That means some programmes should downloaded to my computer or some configurations should be done in my computer or something like that? I mean mitm cannot be done without touching my laptop right?
Thanks a lot for the detailed reply.


Irukku said:


> As for your local wireless network, one can only have access to your machine if he has your Windows local admin password and if your sharing resources are enabled.

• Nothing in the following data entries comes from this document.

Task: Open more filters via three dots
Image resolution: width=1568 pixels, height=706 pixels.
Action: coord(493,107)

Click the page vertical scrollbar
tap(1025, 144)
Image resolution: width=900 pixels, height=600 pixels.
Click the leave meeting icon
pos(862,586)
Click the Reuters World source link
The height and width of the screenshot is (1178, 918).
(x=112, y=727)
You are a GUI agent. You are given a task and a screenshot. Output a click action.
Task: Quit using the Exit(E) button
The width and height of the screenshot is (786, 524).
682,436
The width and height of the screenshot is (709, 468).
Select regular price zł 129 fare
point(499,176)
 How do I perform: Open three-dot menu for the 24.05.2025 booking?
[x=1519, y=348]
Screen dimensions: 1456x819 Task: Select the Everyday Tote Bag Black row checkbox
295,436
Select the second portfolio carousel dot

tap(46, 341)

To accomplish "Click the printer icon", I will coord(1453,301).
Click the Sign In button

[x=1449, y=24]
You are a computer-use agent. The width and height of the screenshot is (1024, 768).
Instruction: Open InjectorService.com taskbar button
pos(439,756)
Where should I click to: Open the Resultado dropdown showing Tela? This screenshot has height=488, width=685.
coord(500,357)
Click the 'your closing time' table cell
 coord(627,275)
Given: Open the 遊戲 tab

Sorry but what is Windows local admin pass? You mean the pass I atadığım for connecting the router? And where can I check "sharing resources"?


Irukku said:


> If you have had someone else mess with your computer's configuration it's possible he's got such access, but well, if you have someone else administer your personal machine that should not be surprising.


What should I do then? How can I check configurations and see if everythings ok?


----------



## calvin-c (May 17, 2006)

Rats-lost what I'd written when I went back to check the names of the sticky threads.

Stickies are threads that are permanently 'stuck' to the top of the thread list in a forum. On TSG they actually have the label 'Sticky' prefixed to them. On this forum they're the General Security Help and Security Tools threads.

I agree that the average person shouldn't worry about somebody capturing encoded data-but your initial question seemed a little beyond the concern the average person has so I thought I should cover all the bases.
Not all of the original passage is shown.